**Problems to work on:**
a: Decide whether each statement agrees with the Kagiso Trust article: (i) Kagiso Trust created Kagiso Trust Investments in 1994; (ii) NGOs have traditionally depended on investments for their funding; (iii) relying on donors leaves NGOs exposed to economic factors that affect those donors. For each, answer yes or no and quote the deciding words.
b: Proceed with the Kagiso Trust article, picking up right after its last sentence.

(Selected text begins)

/ 10 March 2021

Kagiso Trust and financial self-sustainability

Kagiso

Many development agencies including NGOs are struggling for funding to support their programmes and projects. For South African development agencies to be able to provide sustainable programmes to help eradicate poverty, they require access to a consistent and sustainable source of funding.

NGOs have traditionally relied on donors and grants, but that involves a cap-in-hand model that can detract from the essential work they provide, necessitating much time having to be spent on sourcing funding. This dependency makes them vulnerable to how the economic factors affect their donors, not to mention their sponsors’ needs and aims, and the possible influence that may have.

Becoming a self-funding development agency is the ideal, ensuring financial stability through investments and partnerships. That is the path the Kagiso Trust chose in 1994, creating Kagiso Trust Investments (KTI), allowing the Trust to continue to fund and expand its programmes to break the cycle of poverty in South Africa.

(Selected text ends)
(Recorded data begins)

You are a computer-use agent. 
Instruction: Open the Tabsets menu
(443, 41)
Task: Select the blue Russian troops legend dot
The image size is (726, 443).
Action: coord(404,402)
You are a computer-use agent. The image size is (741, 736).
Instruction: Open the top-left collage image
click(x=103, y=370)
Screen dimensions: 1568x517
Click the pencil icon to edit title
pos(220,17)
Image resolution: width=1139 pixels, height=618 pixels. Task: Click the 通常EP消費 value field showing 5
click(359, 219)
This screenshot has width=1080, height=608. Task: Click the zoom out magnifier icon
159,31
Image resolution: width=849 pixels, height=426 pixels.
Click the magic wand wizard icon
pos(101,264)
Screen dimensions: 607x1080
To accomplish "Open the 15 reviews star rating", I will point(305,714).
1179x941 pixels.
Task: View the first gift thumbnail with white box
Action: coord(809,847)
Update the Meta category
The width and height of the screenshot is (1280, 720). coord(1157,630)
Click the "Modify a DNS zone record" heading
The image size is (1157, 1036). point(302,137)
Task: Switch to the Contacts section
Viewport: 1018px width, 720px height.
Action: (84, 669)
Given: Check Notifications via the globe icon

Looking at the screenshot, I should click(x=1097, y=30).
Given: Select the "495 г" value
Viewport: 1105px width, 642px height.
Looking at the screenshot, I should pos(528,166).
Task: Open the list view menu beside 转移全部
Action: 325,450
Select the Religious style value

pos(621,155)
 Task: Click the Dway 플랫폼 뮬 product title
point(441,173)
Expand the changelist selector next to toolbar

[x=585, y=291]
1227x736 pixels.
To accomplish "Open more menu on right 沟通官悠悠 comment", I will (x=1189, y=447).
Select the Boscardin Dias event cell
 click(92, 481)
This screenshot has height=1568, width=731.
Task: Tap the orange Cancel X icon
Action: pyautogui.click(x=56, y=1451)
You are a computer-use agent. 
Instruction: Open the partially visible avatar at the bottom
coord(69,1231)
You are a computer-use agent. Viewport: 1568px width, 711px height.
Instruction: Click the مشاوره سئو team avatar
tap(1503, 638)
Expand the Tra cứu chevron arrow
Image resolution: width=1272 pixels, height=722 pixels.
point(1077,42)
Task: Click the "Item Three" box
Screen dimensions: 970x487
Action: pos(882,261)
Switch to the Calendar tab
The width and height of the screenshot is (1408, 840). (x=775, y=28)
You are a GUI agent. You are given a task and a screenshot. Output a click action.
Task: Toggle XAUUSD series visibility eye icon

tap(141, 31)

(Recorded data ends)

**Answers by task:**
a:
(i) Yes: "That is the path the Kagiso Trust chose in 1994, creating Kagiso Trust Investments (KTI)"
(ii) No: "NGOs have traditionally relied on donors and grants"
(iii) Yes: "This dependency makes them vulnerable to how the economic factors affect their donors"

b:
“Being self-funding and financially stable, even in tough economic times such as the Covid-19 pandemic, gives us the capacity to continue with our projects and partnerships across South Africa to uplift the lives of the poorest of the poor,” said Mankone Ntsaba, Chairperson of Kagiso Trust. “Our investment arms have developed and evolved since the Trust decided on taking the direction to being self-sustainable rather than relying on funders, allowing us to continue our stated mission of building and delivering sustainable programmes to end poverty.”

Mankone Ntsaba, Kagiso Trust Chairperson

It was the late Robben Island veteran Eric Molobi, an early administrator of the Kagiso Trust, who co-founded Kagiso Trust Investments (KTI) in 1994. Since 1984, the Trust had been backed by the European Union, with Beyers Naudé and Archbishop emeritus Desmond Tutu as trustees, among others. In 1990, with the death knells of apartheid sounding, the NGOs that were previously funded by the EU had to find alternative funding. 

To ensure that funding for their projects continued, Molobi became the first chairperson of KTI. The Trust saw the opportunity in Black Economic Empowerment deals to build a funding base from which it could produce dividends that would fund its programmes and reach their beneficiaries and stakeholders: the poorest of South Africa’s poor.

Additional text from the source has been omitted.